Better training needed for surgeons using da Vinci robots?

There is an interesting article on the Bloomberg web site today addressing the appropriate training of surgeons prior to unsupervised use of Intuitive Surgical’s da Vinci robot.

It is easy to point fingers at all parties regarding the complications and more severe problems associated with robot-assisted surgery using the da Vinci system (including the 70 documented deaths). There have clearly been some technical problems with the robot itself, but it is also apparent that many surgeons have not received sufficient training on the system before being allowed to do unsupervised procedures.

In the article on the Bloomberg web site, a spokesperson for Intuitive is quoted as stating that

added training is available for surgeons who request it “in many forms — from the manufacturer, from their hospital and from surgical societies.

However, a reaction to that statement from Prof. Erik Gordon, of the Ross School of Business at the University of Michigan in Ann Arbor, is also worth quoting. Said Prof. Gordon,

We don’t let inadequately trained people fly airplanes and excuse it by saying that added training is available for pilots who request it.

The “New” Prostate Cancer InfoLink is of the opinion that both Intuitive Surgical and many hospitals failed in their social obligation to ensure that surgeons were appropriately and fully trained prior to being allowed to carry out unsupervised procedures on patients who were being (inappropriately) led to believe that “robotic” surgery was in some significant way “better” or “safer” than other surgical procedures. This was not by any means limited to radical prostatectomies. The da Vinci robot has been adopted for use in a wide variety of invasive surgical procedures from hysterectomies and radical prostatectomies to repairing torn heart valves.

According to the U.S. Food and Drug Administration, in a statement last week, during 2013 the agency has

received 3,697 adverse event reports through Nov. 3, compared with 1,595 through all of 2012.

However, William Maisel, the chief scientist for the FDA’s Center for Devices and Radiological Health, also was careful to note that while

We identified issues that warranted additional investigation, and that prompted us to go out to the company and inspect them, … No one should be concluding simply from the increase in adverse event reports that there is a problem with the device and [that] it should not be used.

6 Responses

  1. When I was diagnosed with prostate cancer almost 6 years ago, my urologist strongly suggested having prostatectomy via the da Vinci system. He said that the risk of complications were much better and my recovery would be much quicker. I still remember the ads on TV showing the fellow playing golf right after surgery using the da Vinci system. What a bunch of bull. I had major complications that could have been compounded by an inexperienced surgeon. I was his 10th da Vinci procedure. I had a lot of confidence in my doctor and trusted him. Now, we learn that the outcome of the da Vinci procedure is not any better; or possibly even worse than an open surgical procedure. I am one angry person who now must live with all of the complications. Sad that the marketing hype and inexperienced surgeons have created irreversible damage or even death to so many.

  2. While I cannot lay my hand on the reference, I believe there is a study/report that suggests patients should look for surgeons who have completed at least 1,500 procedures!

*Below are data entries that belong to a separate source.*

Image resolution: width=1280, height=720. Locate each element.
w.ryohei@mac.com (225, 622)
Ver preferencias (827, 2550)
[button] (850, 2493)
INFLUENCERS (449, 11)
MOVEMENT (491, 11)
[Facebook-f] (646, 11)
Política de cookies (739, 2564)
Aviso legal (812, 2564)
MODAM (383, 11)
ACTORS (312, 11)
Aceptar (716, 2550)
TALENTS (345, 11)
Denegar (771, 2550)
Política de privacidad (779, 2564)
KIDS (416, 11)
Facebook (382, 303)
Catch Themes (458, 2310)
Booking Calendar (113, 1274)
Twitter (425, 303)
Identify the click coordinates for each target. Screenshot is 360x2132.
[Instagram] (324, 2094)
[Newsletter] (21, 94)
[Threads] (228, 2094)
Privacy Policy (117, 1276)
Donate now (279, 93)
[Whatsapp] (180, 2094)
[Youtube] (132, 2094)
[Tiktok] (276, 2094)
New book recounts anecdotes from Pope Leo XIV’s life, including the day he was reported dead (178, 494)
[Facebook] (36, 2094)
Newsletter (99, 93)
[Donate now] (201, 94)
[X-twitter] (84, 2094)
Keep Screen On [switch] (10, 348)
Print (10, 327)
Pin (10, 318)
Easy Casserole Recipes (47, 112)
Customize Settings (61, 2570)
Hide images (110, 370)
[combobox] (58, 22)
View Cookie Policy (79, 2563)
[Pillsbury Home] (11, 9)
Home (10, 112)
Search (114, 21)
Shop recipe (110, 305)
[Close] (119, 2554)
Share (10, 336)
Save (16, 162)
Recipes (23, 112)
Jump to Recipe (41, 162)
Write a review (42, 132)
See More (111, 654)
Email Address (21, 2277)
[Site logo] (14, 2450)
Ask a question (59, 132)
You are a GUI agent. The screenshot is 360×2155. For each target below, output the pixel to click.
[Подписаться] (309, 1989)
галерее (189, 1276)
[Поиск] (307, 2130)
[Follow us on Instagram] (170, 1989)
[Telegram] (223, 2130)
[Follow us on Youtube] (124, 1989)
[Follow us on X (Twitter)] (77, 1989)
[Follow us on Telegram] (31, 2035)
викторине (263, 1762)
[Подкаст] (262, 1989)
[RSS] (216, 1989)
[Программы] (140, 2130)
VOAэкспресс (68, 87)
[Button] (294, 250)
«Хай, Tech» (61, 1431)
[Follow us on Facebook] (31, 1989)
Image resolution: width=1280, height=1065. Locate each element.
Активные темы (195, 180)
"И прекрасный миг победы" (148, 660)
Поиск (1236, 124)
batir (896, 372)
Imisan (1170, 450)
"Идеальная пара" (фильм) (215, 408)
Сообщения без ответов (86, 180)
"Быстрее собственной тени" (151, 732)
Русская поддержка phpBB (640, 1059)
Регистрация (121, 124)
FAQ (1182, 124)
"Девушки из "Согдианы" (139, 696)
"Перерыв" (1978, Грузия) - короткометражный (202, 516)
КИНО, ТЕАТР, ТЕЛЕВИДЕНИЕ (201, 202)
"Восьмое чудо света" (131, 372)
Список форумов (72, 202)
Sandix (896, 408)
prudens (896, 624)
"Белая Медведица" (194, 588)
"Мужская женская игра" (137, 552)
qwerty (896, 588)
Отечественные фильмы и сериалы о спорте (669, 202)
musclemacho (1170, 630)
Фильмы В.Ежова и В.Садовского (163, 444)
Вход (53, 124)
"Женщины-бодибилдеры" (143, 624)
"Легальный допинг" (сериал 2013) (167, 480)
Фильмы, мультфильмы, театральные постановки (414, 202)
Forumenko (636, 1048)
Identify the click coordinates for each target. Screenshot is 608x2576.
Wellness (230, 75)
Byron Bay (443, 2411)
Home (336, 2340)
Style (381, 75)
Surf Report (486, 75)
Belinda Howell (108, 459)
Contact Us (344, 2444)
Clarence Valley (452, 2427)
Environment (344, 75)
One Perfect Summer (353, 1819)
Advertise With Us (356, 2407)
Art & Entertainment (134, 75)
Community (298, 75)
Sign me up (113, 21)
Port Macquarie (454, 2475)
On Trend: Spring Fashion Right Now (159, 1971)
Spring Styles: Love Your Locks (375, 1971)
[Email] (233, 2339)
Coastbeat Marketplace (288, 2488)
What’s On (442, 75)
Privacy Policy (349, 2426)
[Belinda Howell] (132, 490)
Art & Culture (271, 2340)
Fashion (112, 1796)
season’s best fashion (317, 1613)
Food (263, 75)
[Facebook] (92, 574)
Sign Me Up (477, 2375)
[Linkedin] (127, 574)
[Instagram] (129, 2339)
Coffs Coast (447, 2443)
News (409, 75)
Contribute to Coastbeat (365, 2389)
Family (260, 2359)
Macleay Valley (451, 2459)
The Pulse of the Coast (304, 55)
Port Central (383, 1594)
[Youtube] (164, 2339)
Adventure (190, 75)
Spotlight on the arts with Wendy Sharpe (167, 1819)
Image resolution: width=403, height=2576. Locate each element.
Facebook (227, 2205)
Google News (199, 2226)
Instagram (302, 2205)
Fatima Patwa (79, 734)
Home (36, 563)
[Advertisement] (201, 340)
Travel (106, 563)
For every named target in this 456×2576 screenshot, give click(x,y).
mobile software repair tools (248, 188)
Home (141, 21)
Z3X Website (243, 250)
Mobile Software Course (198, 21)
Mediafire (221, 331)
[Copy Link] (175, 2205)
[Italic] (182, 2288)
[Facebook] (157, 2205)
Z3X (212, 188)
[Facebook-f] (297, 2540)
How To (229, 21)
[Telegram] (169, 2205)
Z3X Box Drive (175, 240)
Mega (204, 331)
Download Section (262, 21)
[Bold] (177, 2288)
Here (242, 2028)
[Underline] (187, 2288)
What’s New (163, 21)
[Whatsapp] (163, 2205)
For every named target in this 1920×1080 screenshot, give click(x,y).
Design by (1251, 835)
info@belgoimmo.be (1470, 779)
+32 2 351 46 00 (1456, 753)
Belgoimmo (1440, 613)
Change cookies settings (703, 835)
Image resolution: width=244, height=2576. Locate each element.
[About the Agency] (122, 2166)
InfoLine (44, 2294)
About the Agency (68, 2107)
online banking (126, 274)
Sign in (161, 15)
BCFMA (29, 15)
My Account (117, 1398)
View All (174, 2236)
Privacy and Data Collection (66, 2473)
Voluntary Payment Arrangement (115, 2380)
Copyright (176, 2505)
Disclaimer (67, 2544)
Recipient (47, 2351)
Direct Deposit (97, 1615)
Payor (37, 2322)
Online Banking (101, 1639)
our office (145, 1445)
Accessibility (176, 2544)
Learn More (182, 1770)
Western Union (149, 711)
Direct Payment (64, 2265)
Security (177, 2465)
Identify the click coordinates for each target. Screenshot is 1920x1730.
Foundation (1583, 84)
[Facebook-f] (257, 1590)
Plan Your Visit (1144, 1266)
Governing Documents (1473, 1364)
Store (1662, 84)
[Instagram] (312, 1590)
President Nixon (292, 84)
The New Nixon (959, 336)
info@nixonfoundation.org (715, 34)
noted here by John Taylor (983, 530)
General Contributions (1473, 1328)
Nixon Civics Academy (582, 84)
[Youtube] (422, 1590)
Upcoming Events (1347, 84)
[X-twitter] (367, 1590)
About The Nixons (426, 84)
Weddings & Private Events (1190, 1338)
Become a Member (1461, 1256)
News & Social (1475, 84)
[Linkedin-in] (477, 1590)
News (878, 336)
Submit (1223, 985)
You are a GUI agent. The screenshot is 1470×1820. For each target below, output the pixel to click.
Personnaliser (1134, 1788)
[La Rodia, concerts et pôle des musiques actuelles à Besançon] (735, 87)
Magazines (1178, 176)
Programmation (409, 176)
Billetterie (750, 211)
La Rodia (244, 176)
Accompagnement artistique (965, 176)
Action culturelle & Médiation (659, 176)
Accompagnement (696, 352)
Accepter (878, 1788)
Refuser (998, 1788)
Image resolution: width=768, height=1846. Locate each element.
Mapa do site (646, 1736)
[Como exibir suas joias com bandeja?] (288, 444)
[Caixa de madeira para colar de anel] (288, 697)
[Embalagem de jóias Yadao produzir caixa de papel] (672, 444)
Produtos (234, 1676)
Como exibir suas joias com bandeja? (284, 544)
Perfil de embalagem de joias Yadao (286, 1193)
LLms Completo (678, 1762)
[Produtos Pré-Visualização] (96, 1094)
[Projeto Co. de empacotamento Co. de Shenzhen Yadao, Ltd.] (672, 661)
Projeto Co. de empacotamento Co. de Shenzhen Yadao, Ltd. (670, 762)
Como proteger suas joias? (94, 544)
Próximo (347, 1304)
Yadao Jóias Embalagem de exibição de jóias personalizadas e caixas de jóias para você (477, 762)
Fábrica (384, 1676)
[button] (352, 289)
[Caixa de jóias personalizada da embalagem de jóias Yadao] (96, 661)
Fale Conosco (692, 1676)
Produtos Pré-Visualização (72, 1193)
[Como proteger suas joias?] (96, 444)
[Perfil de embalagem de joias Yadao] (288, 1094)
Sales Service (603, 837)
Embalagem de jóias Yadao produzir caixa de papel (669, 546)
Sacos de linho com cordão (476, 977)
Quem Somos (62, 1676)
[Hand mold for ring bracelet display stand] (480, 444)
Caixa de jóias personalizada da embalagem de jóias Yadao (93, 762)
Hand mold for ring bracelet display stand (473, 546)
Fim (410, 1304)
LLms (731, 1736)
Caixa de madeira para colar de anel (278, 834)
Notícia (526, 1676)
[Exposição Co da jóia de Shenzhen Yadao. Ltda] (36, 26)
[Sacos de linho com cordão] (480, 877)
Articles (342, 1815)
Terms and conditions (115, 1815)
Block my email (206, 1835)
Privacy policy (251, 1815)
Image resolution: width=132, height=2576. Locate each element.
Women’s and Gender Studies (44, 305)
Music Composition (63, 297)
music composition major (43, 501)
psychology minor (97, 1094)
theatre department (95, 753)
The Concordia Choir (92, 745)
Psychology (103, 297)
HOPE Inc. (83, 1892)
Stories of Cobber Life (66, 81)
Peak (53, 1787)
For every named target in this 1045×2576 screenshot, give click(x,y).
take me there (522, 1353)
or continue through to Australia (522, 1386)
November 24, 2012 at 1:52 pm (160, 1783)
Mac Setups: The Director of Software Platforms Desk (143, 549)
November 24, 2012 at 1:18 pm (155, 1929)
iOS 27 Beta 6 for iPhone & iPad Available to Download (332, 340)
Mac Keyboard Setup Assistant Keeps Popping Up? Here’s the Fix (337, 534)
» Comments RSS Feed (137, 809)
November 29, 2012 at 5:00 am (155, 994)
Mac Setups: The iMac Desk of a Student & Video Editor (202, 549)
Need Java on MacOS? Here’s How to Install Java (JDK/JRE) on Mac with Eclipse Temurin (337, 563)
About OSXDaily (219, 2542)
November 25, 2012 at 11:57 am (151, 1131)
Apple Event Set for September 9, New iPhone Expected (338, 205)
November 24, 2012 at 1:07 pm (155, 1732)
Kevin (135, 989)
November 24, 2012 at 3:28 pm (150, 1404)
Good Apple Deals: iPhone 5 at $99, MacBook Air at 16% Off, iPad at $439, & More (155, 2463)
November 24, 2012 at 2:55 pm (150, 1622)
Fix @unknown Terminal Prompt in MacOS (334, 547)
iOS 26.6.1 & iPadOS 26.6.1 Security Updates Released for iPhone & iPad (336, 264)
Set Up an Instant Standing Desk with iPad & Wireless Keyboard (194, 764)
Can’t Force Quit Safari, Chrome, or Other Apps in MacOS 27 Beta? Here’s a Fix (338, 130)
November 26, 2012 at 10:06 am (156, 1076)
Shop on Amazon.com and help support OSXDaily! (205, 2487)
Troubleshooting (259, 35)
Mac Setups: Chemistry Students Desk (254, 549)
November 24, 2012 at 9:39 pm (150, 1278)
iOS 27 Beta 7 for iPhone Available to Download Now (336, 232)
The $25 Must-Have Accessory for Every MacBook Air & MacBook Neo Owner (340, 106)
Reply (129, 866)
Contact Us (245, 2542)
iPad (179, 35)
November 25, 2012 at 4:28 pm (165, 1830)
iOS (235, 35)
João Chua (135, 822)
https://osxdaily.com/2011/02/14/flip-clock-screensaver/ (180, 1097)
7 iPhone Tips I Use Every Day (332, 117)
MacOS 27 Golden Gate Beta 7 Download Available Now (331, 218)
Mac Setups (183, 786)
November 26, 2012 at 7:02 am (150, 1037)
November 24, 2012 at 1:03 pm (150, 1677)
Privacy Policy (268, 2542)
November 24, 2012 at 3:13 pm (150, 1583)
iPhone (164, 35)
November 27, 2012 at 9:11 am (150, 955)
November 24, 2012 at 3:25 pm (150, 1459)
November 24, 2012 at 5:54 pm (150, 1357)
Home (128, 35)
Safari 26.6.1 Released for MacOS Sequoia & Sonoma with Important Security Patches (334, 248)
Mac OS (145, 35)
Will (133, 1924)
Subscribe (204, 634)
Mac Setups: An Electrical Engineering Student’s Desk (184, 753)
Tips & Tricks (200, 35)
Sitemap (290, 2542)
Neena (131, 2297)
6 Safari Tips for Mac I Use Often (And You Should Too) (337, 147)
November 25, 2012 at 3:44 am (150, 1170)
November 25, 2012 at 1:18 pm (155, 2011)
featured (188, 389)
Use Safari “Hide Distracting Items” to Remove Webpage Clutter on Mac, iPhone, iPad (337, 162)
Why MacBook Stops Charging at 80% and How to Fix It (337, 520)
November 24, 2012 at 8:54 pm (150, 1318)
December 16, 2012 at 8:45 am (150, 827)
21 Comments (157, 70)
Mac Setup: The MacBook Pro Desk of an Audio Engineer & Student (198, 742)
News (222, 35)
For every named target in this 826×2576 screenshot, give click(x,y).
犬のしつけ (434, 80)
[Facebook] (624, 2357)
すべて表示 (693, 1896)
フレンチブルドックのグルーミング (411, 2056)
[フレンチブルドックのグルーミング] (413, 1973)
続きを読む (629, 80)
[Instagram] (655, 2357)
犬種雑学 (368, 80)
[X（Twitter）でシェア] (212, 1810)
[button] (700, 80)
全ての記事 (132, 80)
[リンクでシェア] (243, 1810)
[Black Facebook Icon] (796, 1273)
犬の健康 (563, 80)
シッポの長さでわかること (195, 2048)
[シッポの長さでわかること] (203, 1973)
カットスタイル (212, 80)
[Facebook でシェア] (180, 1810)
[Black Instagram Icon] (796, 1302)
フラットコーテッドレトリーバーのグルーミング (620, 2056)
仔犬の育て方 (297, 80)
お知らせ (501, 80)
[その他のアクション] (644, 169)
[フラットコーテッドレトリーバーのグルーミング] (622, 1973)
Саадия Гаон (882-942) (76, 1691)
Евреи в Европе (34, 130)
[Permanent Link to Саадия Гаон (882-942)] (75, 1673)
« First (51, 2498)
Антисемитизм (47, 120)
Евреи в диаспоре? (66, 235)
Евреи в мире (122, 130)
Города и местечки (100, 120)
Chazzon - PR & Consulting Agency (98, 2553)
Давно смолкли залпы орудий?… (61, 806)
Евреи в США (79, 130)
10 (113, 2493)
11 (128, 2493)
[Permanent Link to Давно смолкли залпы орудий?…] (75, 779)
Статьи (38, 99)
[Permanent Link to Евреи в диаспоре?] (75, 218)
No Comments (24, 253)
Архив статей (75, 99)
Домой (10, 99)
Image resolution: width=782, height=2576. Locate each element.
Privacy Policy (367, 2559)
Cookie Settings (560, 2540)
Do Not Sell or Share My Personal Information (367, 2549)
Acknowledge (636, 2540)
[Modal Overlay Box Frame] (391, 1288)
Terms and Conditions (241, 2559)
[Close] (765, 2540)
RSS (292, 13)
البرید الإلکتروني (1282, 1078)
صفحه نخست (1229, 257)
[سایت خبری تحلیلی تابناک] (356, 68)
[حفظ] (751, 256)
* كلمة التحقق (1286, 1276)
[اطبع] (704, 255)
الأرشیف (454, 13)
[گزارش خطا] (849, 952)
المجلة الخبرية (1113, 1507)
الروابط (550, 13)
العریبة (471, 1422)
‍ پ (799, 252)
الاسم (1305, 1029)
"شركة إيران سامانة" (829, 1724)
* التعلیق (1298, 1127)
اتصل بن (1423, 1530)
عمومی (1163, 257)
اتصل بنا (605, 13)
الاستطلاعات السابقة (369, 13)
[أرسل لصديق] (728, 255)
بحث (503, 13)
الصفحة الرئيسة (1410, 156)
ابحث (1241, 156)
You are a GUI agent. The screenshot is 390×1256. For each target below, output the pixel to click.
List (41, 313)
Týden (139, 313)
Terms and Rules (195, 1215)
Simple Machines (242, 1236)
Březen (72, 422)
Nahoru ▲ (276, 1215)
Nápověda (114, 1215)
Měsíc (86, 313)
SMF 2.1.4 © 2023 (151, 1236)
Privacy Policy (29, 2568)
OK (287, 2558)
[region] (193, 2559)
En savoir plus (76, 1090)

  3. There was a poster presented a couple of years ago (I think at the Genitourinary Cancer Symposium) that did indeed suggest that the three surgeons in the study who had completed 1,500 or more procedures had the highest skill levels. What I do not think was necessarily proven in this study was whether that made them the “best” surgeons from a patient perspective. Surgeons who do three or more procedures a day do not necessarily have the same level of ability to discuss their findings in detail with patients post-operatively. Why? Because if you do three or more procedures a day, the details of each operation tend to start “blending” into one another — and that is not helpful from a patient communication perspective.

    Ideally, the wise patient is looking for a surgeon who has done enough procedures to be “really good” as a surgical technician but who is also sufficiently focused on exactly what he/she did during any one procedure to be able to recount important details to individual patients. That requires thoughtful communication skills in addition to technical surgical expertise. Doin a lot of operations is not the only criterion of measurement for skill. It is what you do with that accumulated experience that is important! Every really good surgeon will tell you that s/he continues to learn from every procedure that s/he does, so yes, the more you do the better, but the better you do them the better too!

  4. Not sure I understand why Medicare and private insurance pay for da Vinci RP when it produces no better results than open RP. How does this help bend the healthcare cost curve?

  5. The statistic of adverse events over time provides little useful information. Rather than there having been changes at Intuitive Surgical, It probably reflects increased use and possibly more surgeons rushing into using the devices.

    The FDA would be better advised to investigate the training standards of hospitals and professional accrediting organizations.

    Only in emergency situations should patients be subjected to any sort of operations by surgeons who have not had very thorough training on artificial and animal models, extensive supervised experience, and lengthy and frequent performance of the specific procedure. There are many ways for entering surgeons to train, and there are good reasons for specialization.

    That is what I considered, when I chose a urologist who had already done 600 RALPs.

  6. David C:

    Honest question … Why on earth would you pick a guy who had done 9 surgeries? I picked a guy who had done 5,000 and have no complications at all.